The problem with my suggestion is the body might have more twisting force than the feathers/fairing can counteract?
The way I see it, your shuttlecock leaves the second stage exposed to mach 25+ reentry heating when the F9 already has issues on occasion with much lower velocities. And a one piece structure has the potential to be lighter than multiple sections.
I guess the good news is your one piece deployment is out of the atmo. and in freefall. Bad news is it might interfere with payload deployment? It would seem to be worth looking into.
My understanding is the payload fairing is typically shed once sufficient altitude is gained for aerodynamic drag to be negligible, well before orbit. Depending on launch trajectory this might happen before first stage separation. Carrying the fairing all the way to orbit reduces payload by a large fraction of fairing mass.
The fairing is normally jettisoned as you say. This is a post about a possible recovery method that would cost some payload. The question is whether it would work, and if it would ha worth the effort.
A fairing might more suitable to act as a heat shield if it’s more blunt. This would increase drag, but it’s possible to use an extended aerospike to reduce drag again (this is done with an extensible aerospike on SLBMs, due to space constraints). In this application I imagine the aerospike would start extended and then be jettisoned.
FYI: payload fairing jettison is typically triggered based on aeroheating threshold, not dynamic pressure, which is why it typically hangs around a bit longer than you’d think (rho*V^3 tapers off a lot slower than rho*V^2).
I love the idea of reusable second stages but unless the vehicle has excess capability that comes at a 1:1 cost to payload. Bring on the BFR’s!
-philip
Upper stage recovery might be better done with a magnetoshell system as Jon has noted elsewhere:
http://www.altius-space.com/icymi-magnetoshell-vacuum-chamber-test-pictures/
This ought to be of interest to DARPA, a modest program that could have very high payoff but is currently uncertain.
I just found that MSNW got a phase II SBIR last year , I hope they get good results.
https://www.nasa.gov/feature/magnetoshell-aerocapture-for-manned-missions-and-planetary-deep-space-orbiters
Doug,
MSNW is playing things cautiously, and doesn’t want to be accused of overhyping the MAC technology. They’re working on a NIAC Phase II to try and mature the technology and do some subscale tests to better understand the physics. While right now they’re not willing to say they’re confident MAC will work for aeroentry work, they are planning to do some plasma/atmosphere interaction tests (firing plasma balls from their thrusters into their vacuum chambers with vacuum levels and gas compositions mimicking various atmospheres and altitudes, including Earth atmosphere. So hopefully by next year we’ll have a better idea of if MAC is likely to work well at slower speeds and lower altitudes.

- Stored data:
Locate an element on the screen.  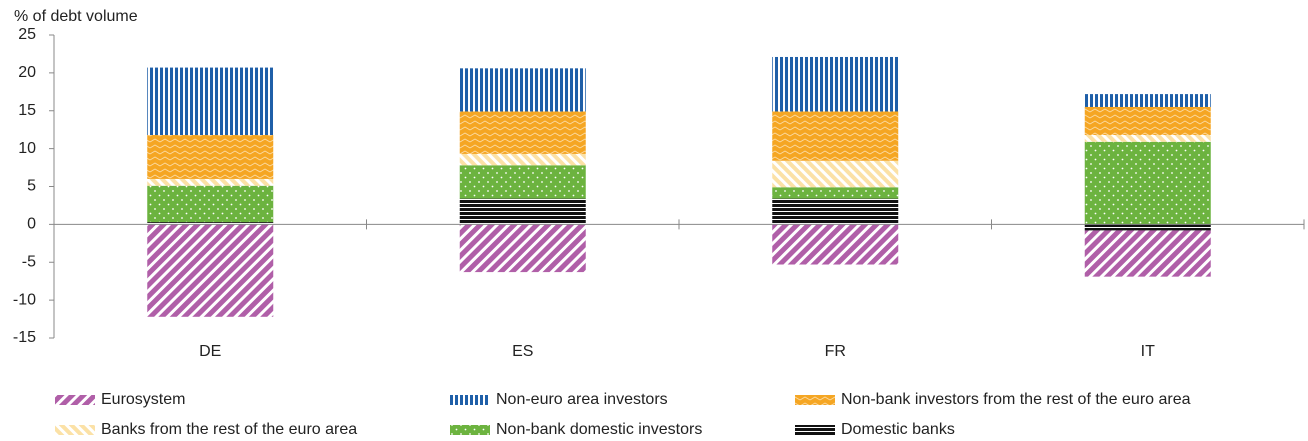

- What to work on:
A. Answer these questions using the fairing recovery discussion.
(i) What is payload fairing jettison typically triggered by?
(ii) On what kind of missile is an extensible aerospike used because of space constraints?
(iii) What phase of SBIR did MSNW receive last year?
B. Duplicate the passage from the fairing recovery discussion, starting with "I guess the" and going on through "worth the effort.".
C. Write the next part of the fairing recovery discussion, continuing on from its final sentence.

- Answers by task:
A.
(i) An aeroheating threshold, not dynamic pressure.
(ii) SLBMs.
(iii) Phase II.

B.
I guess the good news is your one piece deployment is out of the atmo. and in freefall. Bad news is it might interfere with payload deployment? It would seem to be worth looking into.
My understanding is the payload fairing is typically shed once sufficient altitude is gained for aerodynamic drag to be negligible, well before orbit. Depending on launch trajectory this might happen before first stage separation. Carrying the fairing all the way to orbit reduces payload by a large fraction of fairing mass.
The fairing is normally jettisoned as you say. This is a post about a possible recovery method that would cost some payload. The question is whether it would work, and if it would ha worth the effort.

C.
If it does, it would be ideal for use with LOX/LH2 upper stages like ACES that have lots of on-board power available… 🙂
Even if it only works for aerocapture/aerobraking it’s already hugely enabling, but I’m not giving up on my crazy hope it can help with aeroentry.
~Jon
JH,
I’d suggest those robot arms would add a fair bit. Plus the extra attachment points and associated reinforcing on the second-stage for the reattachment of the fairing and to support the arms.
I’d expect something on a par with the payload adaptor fitting, but with much more demanding design in order to berth and attach securely to, say, the thrust frame of the second-stage engine. (Because it’s vastly easier (& lighter) to design something only needs to release once in flight, versus something that needs to not only release, but also latch onto a moving target and lock it down securely for reentry and landing.)
And, of course, wrapping the upper-stage prevents you from being able to reuse the main US-engine during reentry. You can’t even use the attitude thrusters on second-stage, which means you need an entire extra set of thrusters on the fairing. And it means that your landing system needs to be built into the fairing, rather than just being attached to the existing thrust frame.
—
Aside:
Less elaborate than robot-arms: If the fairing is longer than the second stage, you might be able to have a simpler rotating pivot at the hinging point.
During satellite deployment, the fairings are hinged back 90 degrees (standard clamshell), so the concave inside points forward/upwards, then the fairing are rotated 180 degrees on their long axis so the inside faces to the rear, then they are hinged closed again. They never actually separate from the upper-stage skirt. The closures will still be more elaborate than the existing jettisoning system, because they have to realign the two halves. But I would expect the hinge+rotator mechanism to be simpler than even a single joint on a fully-fledged robotic arm.
Even if the fairings weren’t long enough, and had to be not only flipped, but moved down along the stage, a dumb pivot-arm added to the rotator mechanism is still much easier than a robot.
(It would be so much easier to draw those two images than try to find an existing image based on google-image results. I mean, a c-bracket pivot on a rotating mount, why is that so hard to find? I did find this though.)
I wonder if upper stages can be made recoverable with additional material launched separately. For example: transpiration coolant loaded into the empty stage in orbit to enable it to survive entry. Or, an entry shell wrapped around the stage at a recovery facility.
This doesn’t get rid of the mass penalty, but moves it to the side, so to speak, so it doesn’t affect the max payload of an individual launch so much. It would affect what orbits the launches can go to.
I’d think it would be simpler to just build a heat shield under/into the payload adapter. You’d have to figure out how to flip engine forward after entry, but wouldn’t need any complex moving parts. SpaceX apparently recovered the fairing after the last flight, so potentially the only thing disposed of would be the adapter parts in front of the shield.
Finally, a Selenian Boondocks post!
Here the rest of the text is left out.